There will be 3 primary use cases for archivebox, and all three will be served by the pip package:
- simple CLI operation:
archivebox.cli import add --depth=1 ./path/to/export.html
(similar to currentarchivebox
CLI) - use of individual components as a library:
from archivebox.extract import screenshot
orarchivebox oneshot --screenshot ...
- usage in server mode with a GUI to add/remove links and create exports:
archivebox server
Dependencies:¶
- django (required)
- sqlite (required)
- headless chrome (required)
- wget (required)
- redis (optional, for web GUI only)
- dramatiq (optinal, for web GUI only)
When launched in webserver mode, archivebox will automatically spawn a pool of workers (dramatiq) as big as the number of CPUs available to use for crawling, archiving, and publishing.
When launched in CLI mode it will use normal subprocesses to do multithreading without redis/dramatiq.
Code Folder Layout¶
- archivebox/
- core/
- models.py Archive = Dict[Page, Dict[Archiver, List[Asset]]] # A collection of archived pages Crawl = List[Page] # list of links to add to an archive Page # an archived page with unique url Asset # a file archived from a page
- util.py
- settings.py
- crawl/
impl:
detect_crawlable(Import) -> bool
crawl(Import) -> List[Page]
- txt.py
- rss.py
- netscape.py
- pocket.py
- pinboard.py
- html.py
- extract/
impl:
detect_extractable(Page) -> bool
extract(Page) -> List[Asset]
- wget.py
- screenshot.py
- pdf.py
- dom.py
- youtubedl.py
- waybackmachine.py
- solana.py
- publish/
impl:
publish(Archive, output_format)
- html.py
- json.py
- csv.py
- sql.py
- core/
Collection Data Folder Layout¶
- ArchiveBox.conf
- database/
- sqlite.db
- archive
- assets/<hash>/
- logs/
- server.log
- crawl.log
- archive.log
Exported Folder Layout¶
For publishing the archive as static html/json/csv/sql.
- index.html,json,csv,sql
- archive/
- <timestamp>/
- index.html
- <url>/
- index.html,json,csv,sql
- assets/
- hash.mp4
- hash.txt
- hash.mp3
- <timestamp>/
The server will be runnable with docker / docker-compose as well:
version: '3'
services:
archivebox:
image: archivebox
ports:
- '8098:80'
volumes:
- ./data/:/data
Major long-term changes¶
- release
pip
,apt
,pkg
, andbrew
packaged distributions for installing ArchiveBox - add an optional web GUI for managing sources, adding new links, and viewing the archive
- switch to django + sqlite db with migrations system & json/html export for managing archive schema changes and persistence
- modularize internals to allow importing individual components
- switch to sha256 of URL as unique link ID
- support storing multiple snapshots of pages over time
- support custom user puppeteer scripts to run while archiving (e.g. for expanding reddit threads, scrolling thread on twitter, etc)
- support named collections of archived content with different user access permissions
- support sharing archived assets via DHT + torrent / ipfs / ZeroNet / other sharing system
Smaller planned features¶
- support pushing pages to multiple 3rd party services using ArchiveNow instead of just archive.org
- body text extraction to markdown (using fathom?)
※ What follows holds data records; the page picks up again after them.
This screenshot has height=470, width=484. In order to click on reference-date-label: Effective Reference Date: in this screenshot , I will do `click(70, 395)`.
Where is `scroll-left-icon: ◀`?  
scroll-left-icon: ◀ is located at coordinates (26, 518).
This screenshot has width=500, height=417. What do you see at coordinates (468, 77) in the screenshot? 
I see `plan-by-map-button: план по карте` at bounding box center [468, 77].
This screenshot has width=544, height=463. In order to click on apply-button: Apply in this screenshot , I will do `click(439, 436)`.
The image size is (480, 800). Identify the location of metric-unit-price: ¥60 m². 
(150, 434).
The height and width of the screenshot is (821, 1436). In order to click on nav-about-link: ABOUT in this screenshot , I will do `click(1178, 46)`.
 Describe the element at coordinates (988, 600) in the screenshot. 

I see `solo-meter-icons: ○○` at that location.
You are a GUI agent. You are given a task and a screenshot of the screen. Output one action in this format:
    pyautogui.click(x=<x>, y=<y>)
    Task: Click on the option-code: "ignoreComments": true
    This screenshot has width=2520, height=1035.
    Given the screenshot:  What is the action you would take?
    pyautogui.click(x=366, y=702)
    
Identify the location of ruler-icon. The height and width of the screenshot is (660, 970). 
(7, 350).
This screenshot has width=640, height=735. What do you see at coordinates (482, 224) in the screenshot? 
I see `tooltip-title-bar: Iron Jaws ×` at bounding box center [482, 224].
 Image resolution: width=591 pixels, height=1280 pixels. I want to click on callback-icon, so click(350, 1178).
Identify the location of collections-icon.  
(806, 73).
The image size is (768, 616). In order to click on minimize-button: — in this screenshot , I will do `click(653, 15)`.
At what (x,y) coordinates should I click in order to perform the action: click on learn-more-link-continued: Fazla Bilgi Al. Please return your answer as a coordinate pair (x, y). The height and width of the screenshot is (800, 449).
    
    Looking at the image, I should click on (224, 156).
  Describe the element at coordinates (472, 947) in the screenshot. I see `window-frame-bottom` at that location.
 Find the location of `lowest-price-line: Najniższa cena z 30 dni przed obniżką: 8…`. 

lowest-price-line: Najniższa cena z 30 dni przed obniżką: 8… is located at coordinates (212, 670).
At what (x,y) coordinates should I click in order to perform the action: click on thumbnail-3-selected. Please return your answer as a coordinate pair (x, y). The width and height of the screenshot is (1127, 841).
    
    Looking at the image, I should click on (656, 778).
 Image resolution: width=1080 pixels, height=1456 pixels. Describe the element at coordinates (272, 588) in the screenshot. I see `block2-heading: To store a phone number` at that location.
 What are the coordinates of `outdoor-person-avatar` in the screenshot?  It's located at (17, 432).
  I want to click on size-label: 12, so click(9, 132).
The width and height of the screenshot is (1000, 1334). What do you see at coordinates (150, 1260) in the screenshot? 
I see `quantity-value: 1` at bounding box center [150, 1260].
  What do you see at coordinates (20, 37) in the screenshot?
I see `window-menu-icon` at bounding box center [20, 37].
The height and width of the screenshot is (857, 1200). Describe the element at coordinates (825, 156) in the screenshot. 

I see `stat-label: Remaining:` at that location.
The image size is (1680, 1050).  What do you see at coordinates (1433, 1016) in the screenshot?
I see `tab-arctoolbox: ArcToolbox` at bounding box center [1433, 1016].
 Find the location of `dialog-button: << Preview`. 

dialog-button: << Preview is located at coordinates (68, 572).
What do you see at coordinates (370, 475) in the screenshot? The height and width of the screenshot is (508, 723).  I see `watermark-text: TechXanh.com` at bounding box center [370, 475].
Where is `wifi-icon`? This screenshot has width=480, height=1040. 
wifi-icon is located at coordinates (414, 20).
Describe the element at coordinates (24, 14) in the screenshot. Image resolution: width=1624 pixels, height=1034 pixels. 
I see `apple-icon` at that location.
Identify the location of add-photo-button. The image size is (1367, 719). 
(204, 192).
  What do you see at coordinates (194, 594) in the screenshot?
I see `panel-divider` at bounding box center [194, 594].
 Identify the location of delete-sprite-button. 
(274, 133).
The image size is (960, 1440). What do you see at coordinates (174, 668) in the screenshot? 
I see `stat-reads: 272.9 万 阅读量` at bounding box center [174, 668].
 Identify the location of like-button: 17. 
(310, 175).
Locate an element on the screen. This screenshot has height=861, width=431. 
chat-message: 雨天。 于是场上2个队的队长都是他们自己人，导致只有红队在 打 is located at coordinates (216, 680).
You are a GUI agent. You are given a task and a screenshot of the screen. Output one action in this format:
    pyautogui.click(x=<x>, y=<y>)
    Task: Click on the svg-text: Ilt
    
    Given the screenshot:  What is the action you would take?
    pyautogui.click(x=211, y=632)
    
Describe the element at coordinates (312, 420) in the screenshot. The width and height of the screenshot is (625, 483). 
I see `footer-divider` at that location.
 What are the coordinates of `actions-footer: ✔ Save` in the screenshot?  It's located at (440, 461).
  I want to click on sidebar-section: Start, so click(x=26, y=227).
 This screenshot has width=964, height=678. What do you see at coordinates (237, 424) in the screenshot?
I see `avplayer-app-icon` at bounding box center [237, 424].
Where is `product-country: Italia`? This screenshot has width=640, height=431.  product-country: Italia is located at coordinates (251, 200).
- featured image / thumbnail extraction
- auto-tagging links based on important/frequent keywords in extracted text (like pocket)
- automatic article summary paragraphs from extracted text with nlp summarization library
- full-text search of extracted text with elasticsearch/elasticlunr/ag
- download closed-caption subtitles from Youtube and other video sites for full-text indexing of video content
- try pulling dead sites from archive.org and other sources if original is down (https://github.com/hartator/wayback-machine-downloader)
- And more in the issues list…
IMPORTANT: Please don’t work on any of these major long-term tasks without contacting me first, work is already in progress for many of these, and I may have to reject your PR if it doesn’t align with the existing work!